# Analysis of a Property Dataset

The assignment will focus on pre-processing data using the Pandas library, followed by the creation of plots using matplotlib and seaborn libraries.

KATE expects your code to define variables with specific names that correspond to certain things we are interested in.

KATE will run your notebook from top to bottom and check the latest value of those variables, so make sure you don't overwrite them.

* Remember to uncomment the line assigning the variable to your answer and don't change the variable or function names.
* Use copies of the original or previous DataFrames to make sure you do not overwrite them by mistake.

You will find instructions below about how to define each variable.

Once you're happy with your code, upload your notebook to KATE to check your feedback.

### Importing Libraries

Run the following cell to import packages and set plotting styling. 

**The plotting styling should not be changed**; doing so may result in KATE incorrectly evaluating your plots.

*Note: `matplotlib` does a lot of work in the background to "guess" what figure to plot on.
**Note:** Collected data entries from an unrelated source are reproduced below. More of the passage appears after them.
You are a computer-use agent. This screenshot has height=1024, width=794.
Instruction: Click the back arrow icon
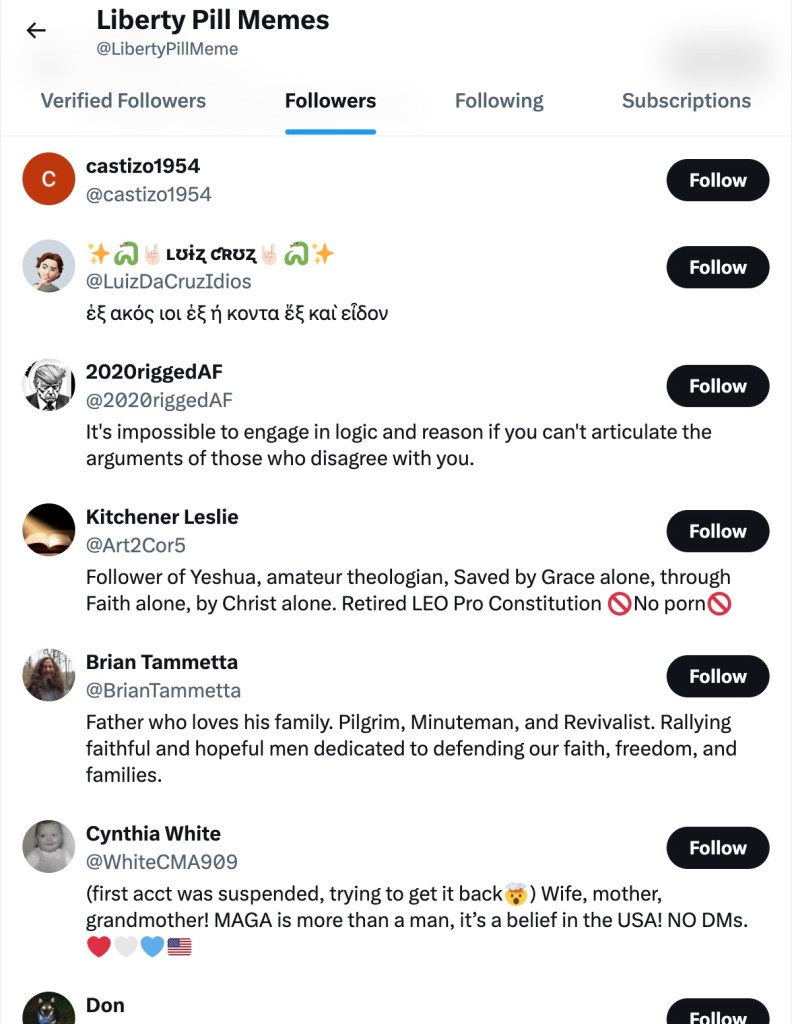click(36, 30)
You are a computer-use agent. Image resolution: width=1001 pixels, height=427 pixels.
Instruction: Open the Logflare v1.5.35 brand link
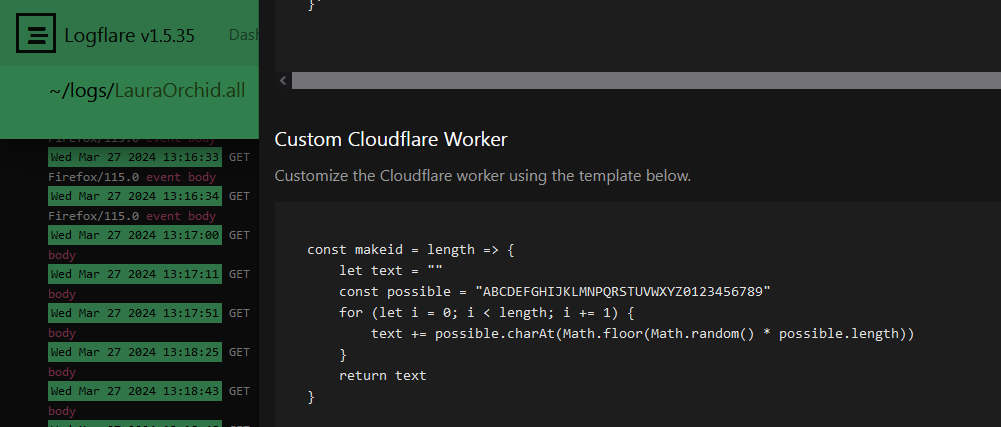[129, 36]
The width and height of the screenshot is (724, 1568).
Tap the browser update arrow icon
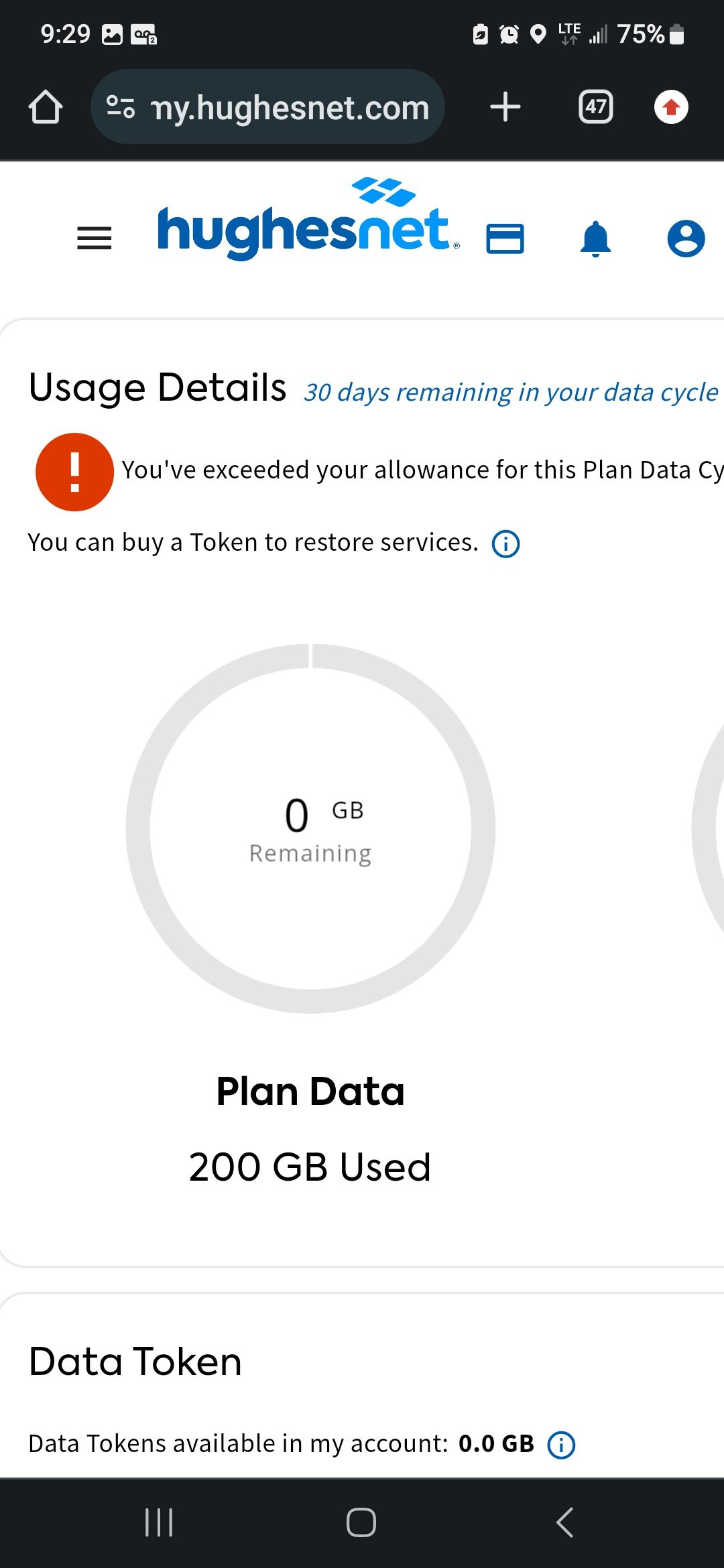click(x=671, y=107)
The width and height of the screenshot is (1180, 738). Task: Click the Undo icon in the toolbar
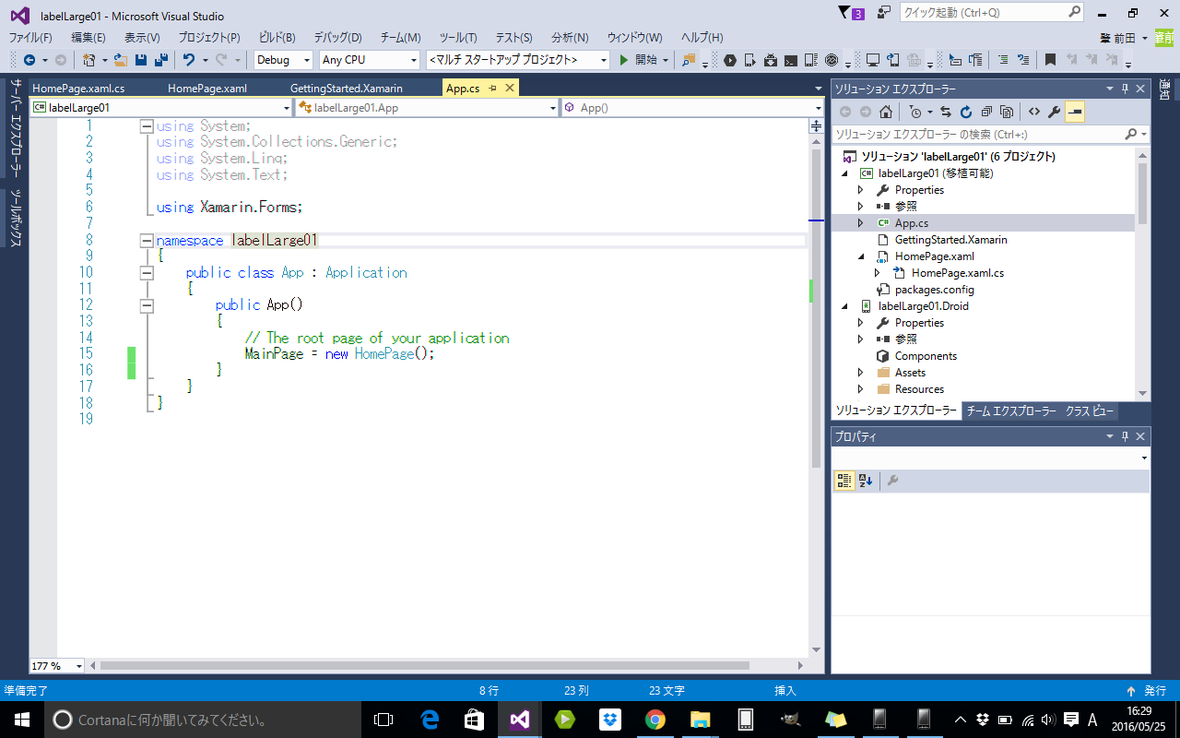click(190, 61)
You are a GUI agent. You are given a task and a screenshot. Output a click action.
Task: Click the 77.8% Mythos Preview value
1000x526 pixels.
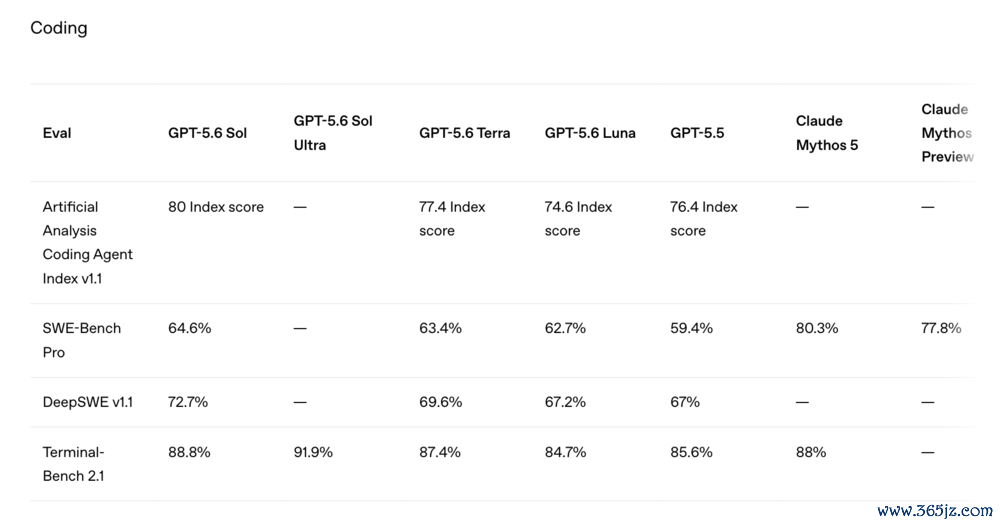(x=941, y=328)
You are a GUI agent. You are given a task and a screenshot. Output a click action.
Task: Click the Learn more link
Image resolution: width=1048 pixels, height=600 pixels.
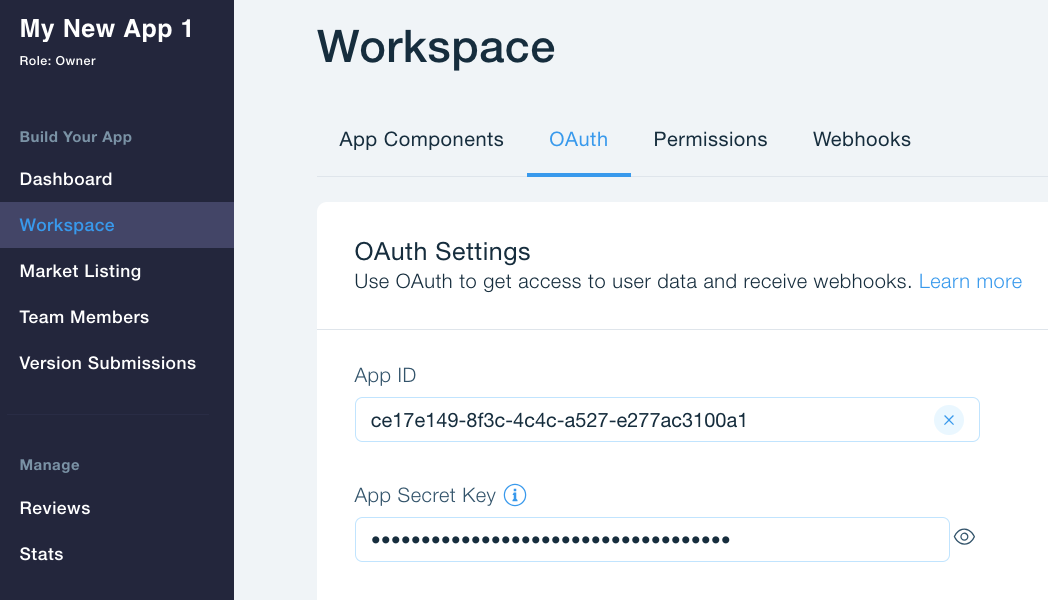point(970,282)
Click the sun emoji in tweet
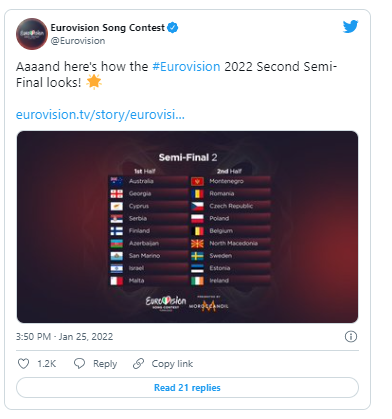This screenshot has height=419, width=392. [94, 82]
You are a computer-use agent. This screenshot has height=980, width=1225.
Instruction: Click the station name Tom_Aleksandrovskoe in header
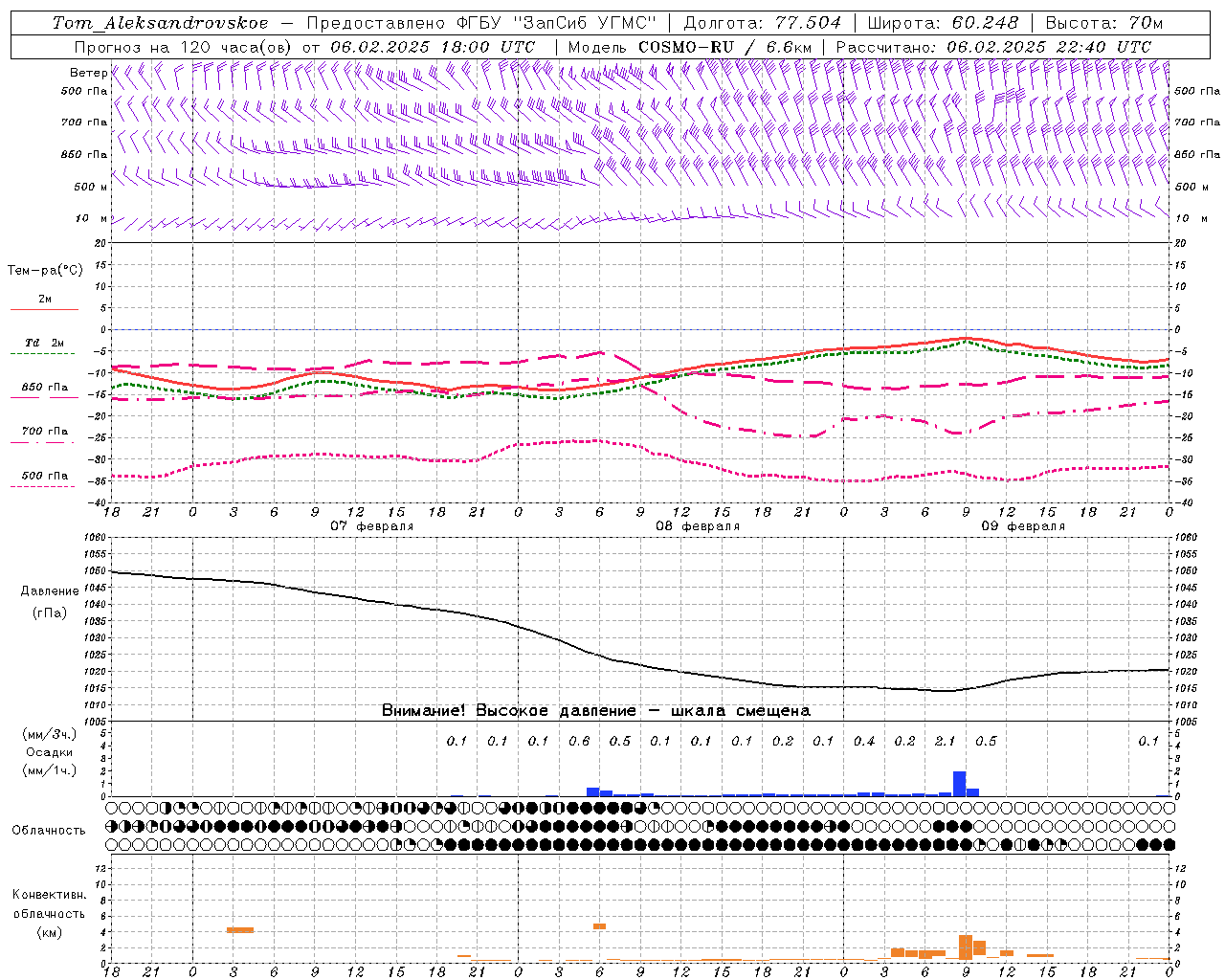point(160,23)
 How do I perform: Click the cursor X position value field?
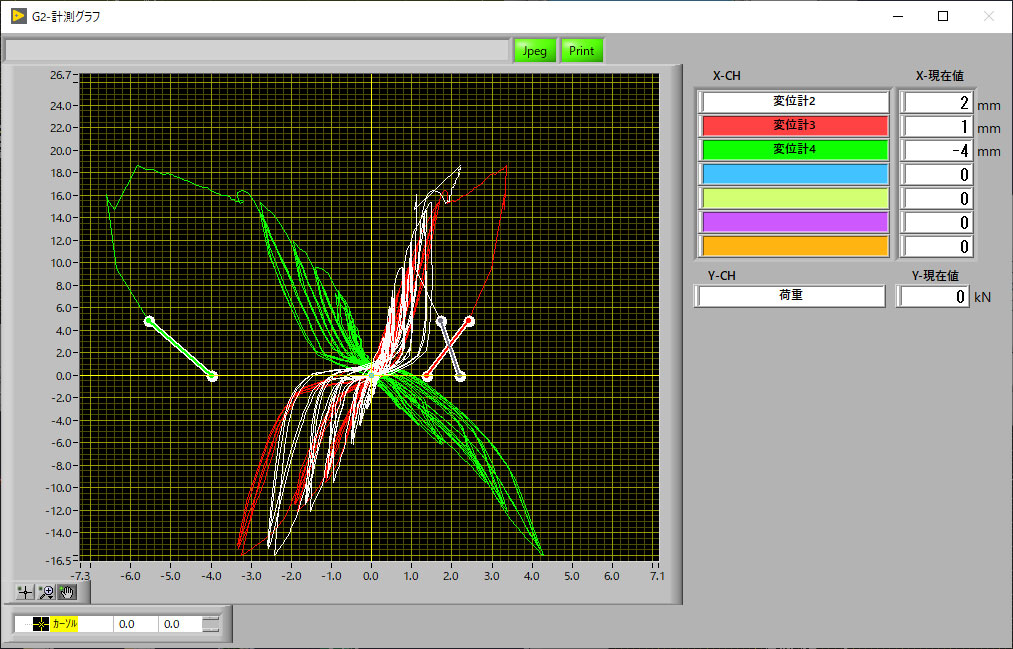[x=133, y=624]
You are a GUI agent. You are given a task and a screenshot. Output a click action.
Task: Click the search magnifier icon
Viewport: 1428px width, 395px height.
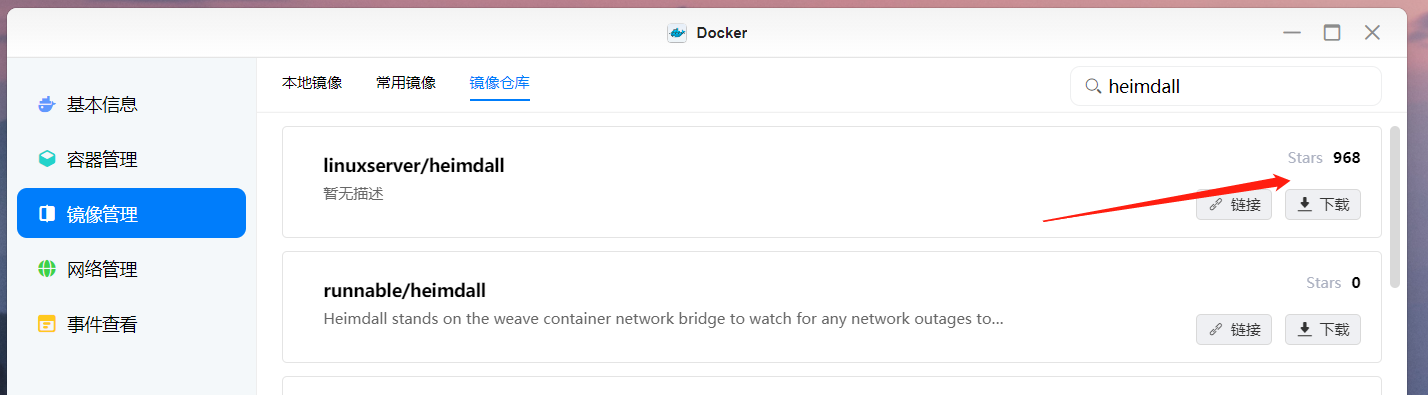[x=1093, y=86]
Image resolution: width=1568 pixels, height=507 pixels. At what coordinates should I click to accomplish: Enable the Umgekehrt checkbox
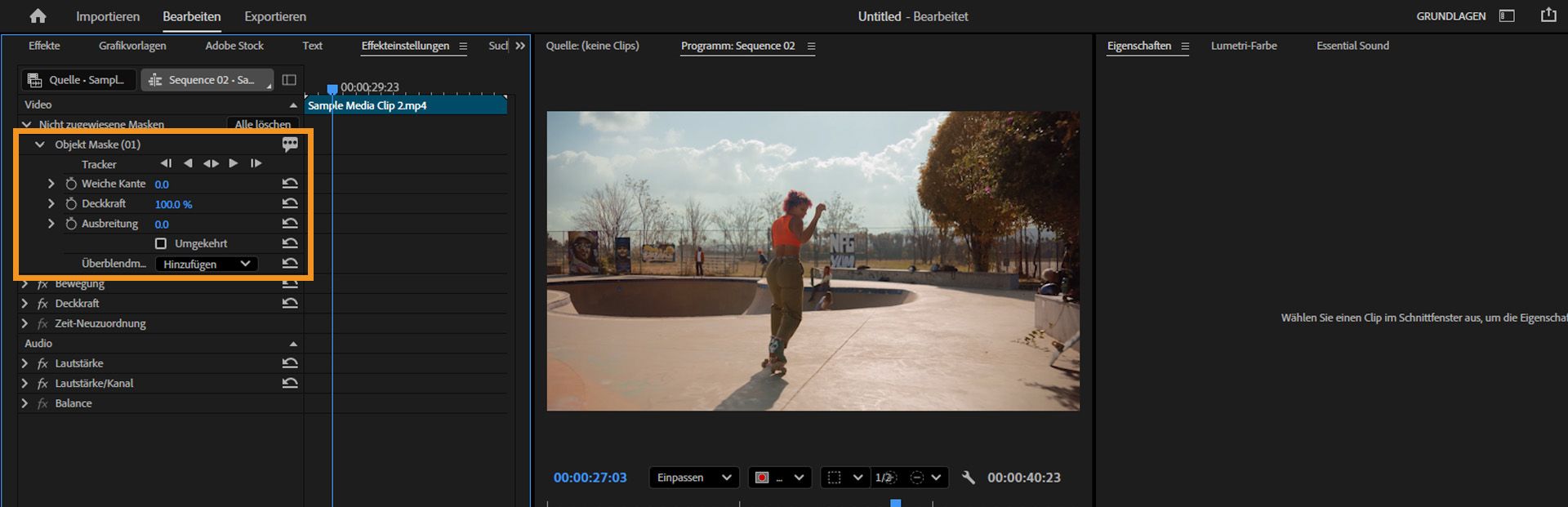(x=161, y=243)
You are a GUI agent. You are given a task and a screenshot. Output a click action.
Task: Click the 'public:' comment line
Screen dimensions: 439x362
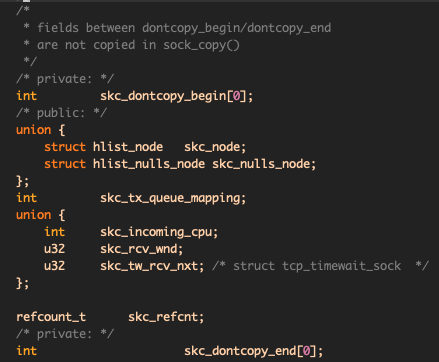(61, 113)
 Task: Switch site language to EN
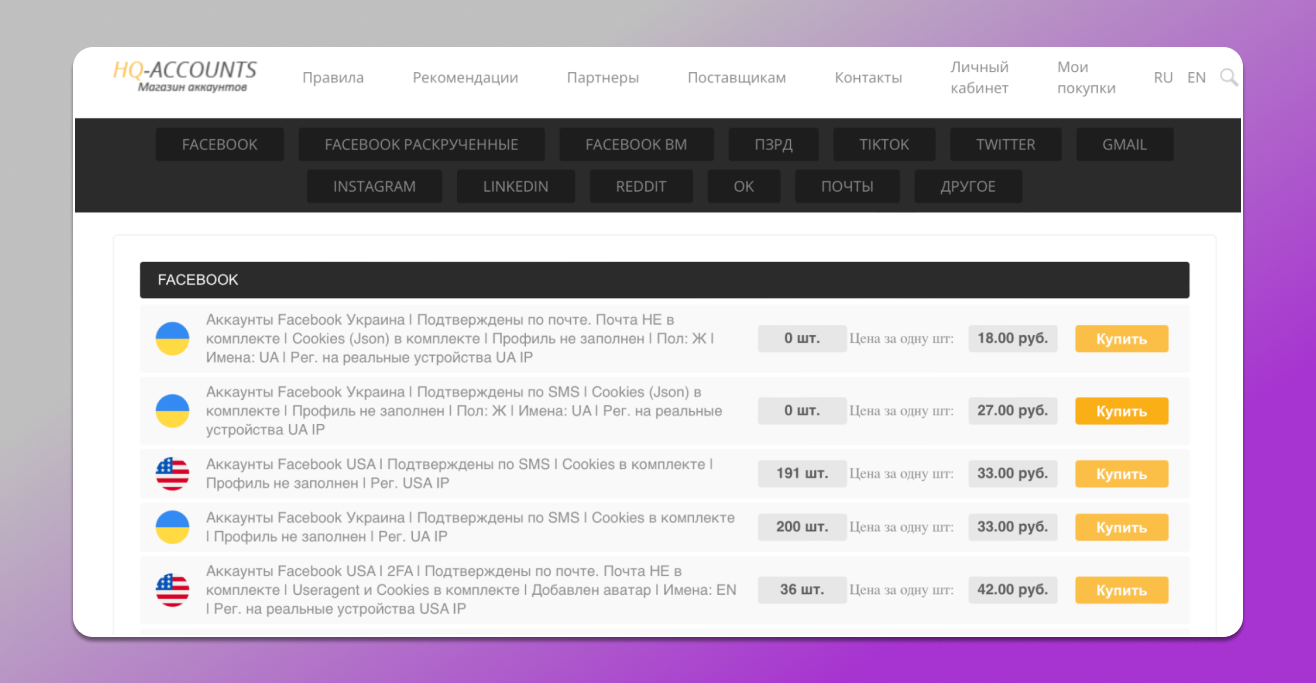coord(1196,77)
This can have the effect of modifying figures you have created before in the notebook, which will cause your plots to be wrong on KATE. To ensure your plots are always created properly, call `plt.figure()` before each command that creates a new plot, this will ensure you plot on a new figure everytime.*

In [None]:
import pandas as pd
import seaborn as sns
import matplotlib.pyplot as plt
sns.set()

from matplotlib.axes._axes import _log as matplotlib_axes_logger
matplotlib_axes_logger.setLevel('ERROR') #prevents unnecessary matplotlib warnings about seaborn color palette

### About the Dataset

Please refer to the `data/data-dictionary.pdf` file outlining details about the dataset each field (properties and their characteristics)

### Importing the Dataset

Use `.read_csv()` to get our dataset `data/assessments.csv` and assign to DataFrame `df`:

In [None]:
df = pd.read_csv('data/assessments.csv')

Running `df.head()` and `df.info()` will show us how the DataFrame is structured:

In [None]:
#df.head()

In [None]:
#df.info()

### Charting Residential Properties with Pandas

**Q1.** Refer to the `df` DataFrame. Create a new DataFrame called `res` containing only entries from `df` with a `CLASSDESC` of `'RESIDENTIAL'`.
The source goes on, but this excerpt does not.